## TASK BRIEF
Copy the text from the line containing "is (640, 1033)." through the line containing "Looking at the image, I should click on (252, 132).", switching "Locate an element" to "Find an element" and leaving everything else unchanged.

## AVAILABLE RECORDS
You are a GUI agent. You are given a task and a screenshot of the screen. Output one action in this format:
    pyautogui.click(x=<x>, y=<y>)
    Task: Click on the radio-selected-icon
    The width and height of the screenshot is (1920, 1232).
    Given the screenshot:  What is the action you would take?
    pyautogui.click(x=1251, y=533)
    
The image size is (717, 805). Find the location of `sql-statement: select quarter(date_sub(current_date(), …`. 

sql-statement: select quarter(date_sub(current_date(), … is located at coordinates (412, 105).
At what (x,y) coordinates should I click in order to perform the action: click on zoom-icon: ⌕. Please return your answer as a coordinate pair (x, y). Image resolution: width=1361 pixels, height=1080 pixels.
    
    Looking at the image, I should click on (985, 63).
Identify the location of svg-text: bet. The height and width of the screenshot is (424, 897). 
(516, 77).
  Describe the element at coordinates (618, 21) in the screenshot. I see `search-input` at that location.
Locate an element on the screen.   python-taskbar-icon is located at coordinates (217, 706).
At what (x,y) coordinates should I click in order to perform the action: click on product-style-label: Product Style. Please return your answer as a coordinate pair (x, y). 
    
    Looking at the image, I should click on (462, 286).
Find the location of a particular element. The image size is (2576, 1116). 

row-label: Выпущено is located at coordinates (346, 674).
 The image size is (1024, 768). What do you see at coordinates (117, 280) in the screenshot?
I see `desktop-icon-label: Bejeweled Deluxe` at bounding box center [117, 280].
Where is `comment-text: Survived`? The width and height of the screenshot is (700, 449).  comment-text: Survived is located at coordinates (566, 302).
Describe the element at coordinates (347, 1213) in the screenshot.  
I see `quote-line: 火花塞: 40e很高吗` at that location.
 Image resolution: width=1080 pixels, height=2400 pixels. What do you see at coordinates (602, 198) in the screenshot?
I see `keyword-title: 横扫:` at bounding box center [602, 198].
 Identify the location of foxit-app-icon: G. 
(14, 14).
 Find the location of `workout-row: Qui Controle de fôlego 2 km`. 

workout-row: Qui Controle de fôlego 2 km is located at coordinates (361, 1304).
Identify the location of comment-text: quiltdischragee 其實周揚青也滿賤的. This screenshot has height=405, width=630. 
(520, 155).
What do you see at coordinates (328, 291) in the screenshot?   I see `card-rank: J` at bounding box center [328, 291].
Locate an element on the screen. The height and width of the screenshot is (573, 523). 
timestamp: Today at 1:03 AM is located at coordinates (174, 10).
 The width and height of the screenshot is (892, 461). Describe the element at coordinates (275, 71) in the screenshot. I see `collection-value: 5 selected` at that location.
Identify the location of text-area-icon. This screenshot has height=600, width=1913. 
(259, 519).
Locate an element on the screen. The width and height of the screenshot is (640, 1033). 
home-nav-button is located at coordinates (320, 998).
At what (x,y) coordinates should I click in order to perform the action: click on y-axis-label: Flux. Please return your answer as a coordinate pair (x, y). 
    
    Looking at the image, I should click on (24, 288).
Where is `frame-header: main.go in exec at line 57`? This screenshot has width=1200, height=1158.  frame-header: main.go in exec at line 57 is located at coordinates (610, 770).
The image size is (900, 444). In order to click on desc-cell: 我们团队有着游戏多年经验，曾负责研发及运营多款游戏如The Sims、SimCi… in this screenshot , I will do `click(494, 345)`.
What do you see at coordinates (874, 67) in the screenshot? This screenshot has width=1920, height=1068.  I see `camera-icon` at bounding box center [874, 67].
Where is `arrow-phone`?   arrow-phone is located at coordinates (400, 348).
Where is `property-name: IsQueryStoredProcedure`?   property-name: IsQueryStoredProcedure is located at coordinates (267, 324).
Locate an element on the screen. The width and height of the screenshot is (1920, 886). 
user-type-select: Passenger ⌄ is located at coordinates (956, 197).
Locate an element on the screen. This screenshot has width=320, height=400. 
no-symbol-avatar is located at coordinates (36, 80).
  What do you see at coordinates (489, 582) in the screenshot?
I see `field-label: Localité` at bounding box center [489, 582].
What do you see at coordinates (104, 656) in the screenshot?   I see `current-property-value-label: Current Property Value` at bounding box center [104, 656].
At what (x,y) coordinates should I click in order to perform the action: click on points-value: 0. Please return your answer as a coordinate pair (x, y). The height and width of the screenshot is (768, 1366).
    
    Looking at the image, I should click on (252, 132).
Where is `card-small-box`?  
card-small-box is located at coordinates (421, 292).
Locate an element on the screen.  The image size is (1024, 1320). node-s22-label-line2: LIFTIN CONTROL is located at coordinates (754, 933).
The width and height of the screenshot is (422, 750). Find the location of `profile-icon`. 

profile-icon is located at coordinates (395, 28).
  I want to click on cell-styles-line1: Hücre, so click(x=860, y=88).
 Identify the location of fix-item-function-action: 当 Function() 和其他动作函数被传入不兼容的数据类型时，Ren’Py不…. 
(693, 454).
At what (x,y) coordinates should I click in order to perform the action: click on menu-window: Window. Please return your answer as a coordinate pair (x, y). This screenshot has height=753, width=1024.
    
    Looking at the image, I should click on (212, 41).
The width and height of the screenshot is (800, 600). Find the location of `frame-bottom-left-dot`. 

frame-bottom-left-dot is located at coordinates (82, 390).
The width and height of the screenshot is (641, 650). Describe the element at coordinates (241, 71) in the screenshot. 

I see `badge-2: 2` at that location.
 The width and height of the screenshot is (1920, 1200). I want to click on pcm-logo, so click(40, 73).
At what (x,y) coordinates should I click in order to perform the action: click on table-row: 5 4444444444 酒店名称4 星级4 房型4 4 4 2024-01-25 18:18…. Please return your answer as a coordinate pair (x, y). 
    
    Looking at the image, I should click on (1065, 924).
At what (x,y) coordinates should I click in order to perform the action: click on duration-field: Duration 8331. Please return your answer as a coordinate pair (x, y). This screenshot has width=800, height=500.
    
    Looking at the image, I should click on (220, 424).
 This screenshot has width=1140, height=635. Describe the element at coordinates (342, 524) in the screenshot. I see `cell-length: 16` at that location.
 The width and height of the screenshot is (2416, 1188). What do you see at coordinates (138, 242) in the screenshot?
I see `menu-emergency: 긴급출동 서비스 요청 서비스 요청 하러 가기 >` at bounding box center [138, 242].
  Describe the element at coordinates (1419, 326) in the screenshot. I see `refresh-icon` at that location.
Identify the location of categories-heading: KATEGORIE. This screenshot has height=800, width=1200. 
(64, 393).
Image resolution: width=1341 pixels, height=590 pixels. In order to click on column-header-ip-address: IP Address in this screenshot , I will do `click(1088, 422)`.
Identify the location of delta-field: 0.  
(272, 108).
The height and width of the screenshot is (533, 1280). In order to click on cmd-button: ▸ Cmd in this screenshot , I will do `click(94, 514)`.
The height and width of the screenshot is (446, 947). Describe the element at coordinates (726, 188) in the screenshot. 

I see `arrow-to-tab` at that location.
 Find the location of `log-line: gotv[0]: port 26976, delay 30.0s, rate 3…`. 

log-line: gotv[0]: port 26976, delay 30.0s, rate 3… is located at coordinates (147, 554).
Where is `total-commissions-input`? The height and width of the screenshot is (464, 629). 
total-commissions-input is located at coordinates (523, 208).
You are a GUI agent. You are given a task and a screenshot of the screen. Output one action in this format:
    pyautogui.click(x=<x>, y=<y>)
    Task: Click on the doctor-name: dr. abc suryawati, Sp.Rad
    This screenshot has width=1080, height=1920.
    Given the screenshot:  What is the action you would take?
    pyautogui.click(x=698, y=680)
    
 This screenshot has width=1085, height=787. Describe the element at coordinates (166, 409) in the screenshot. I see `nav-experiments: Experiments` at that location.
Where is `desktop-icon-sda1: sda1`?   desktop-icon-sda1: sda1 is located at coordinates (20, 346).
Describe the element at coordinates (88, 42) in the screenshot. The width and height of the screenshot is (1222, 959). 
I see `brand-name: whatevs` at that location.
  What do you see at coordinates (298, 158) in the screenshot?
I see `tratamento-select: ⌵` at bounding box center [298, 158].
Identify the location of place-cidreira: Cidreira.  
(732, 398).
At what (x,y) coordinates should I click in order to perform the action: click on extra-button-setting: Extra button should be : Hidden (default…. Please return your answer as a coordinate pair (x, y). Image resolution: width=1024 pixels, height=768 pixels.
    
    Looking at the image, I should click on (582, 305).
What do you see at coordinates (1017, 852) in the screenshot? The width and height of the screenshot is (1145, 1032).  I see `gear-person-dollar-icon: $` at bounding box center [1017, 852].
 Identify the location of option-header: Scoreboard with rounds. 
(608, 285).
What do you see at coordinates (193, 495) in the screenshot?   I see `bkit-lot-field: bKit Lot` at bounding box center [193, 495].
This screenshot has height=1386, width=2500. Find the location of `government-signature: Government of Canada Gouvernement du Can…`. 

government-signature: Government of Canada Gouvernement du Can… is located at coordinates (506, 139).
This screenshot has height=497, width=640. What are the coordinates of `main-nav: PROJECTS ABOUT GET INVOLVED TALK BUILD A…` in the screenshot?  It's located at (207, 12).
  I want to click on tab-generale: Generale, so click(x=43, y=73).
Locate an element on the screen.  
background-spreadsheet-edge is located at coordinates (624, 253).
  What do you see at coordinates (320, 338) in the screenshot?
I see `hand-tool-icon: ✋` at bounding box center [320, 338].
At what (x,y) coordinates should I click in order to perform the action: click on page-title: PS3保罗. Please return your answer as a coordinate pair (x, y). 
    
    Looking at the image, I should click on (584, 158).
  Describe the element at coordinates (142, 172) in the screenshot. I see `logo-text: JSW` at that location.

## ANSWER TO THIS EXERCISE
Find an element on the screen. The width and height of the screenshot is (640, 1033). 
home-nav-button is located at coordinates (320, 998).
At what (x,y) coordinates should I click in order to perform the action: click on y-axis-label: Flux. Please return your answer as a coordinate pair (x, y). 
    
    Looking at the image, I should click on (24, 288).
Where is `frame-header: main.go in exec at line 57`? This screenshot has width=1200, height=1158.  frame-header: main.go in exec at line 57 is located at coordinates (610, 770).
The image size is (900, 444). In order to click on desc-cell: 我们团队有着游戏多年经验，曾负责研发及运营多款游戏如The Sims、SimCi… in this screenshot , I will do `click(494, 345)`.
What do you see at coordinates (874, 67) in the screenshot? This screenshot has width=1920, height=1068.  I see `camera-icon` at bounding box center [874, 67].
Where is `arrow-phone`?   arrow-phone is located at coordinates (400, 348).
Where is `property-name: IsQueryStoredProcedure`?   property-name: IsQueryStoredProcedure is located at coordinates (267, 324).
Find an element on the screen. The width and height of the screenshot is (1920, 886). 
user-type-select: Passenger ⌄ is located at coordinates (956, 197).
Find an element on the screen. This screenshot has width=320, height=400. 
no-symbol-avatar is located at coordinates (36, 80).
  What do you see at coordinates (489, 582) in the screenshot?
I see `field-label: Localité` at bounding box center [489, 582].
What do you see at coordinates (104, 656) in the screenshot?   I see `current-property-value-label: Current Property Value` at bounding box center [104, 656].
At what (x,y) coordinates should I click in order to perform the action: click on points-value: 0. Please return your answer as a coordinate pair (x, y). The height and width of the screenshot is (768, 1366).
    
    Looking at the image, I should click on (252, 132).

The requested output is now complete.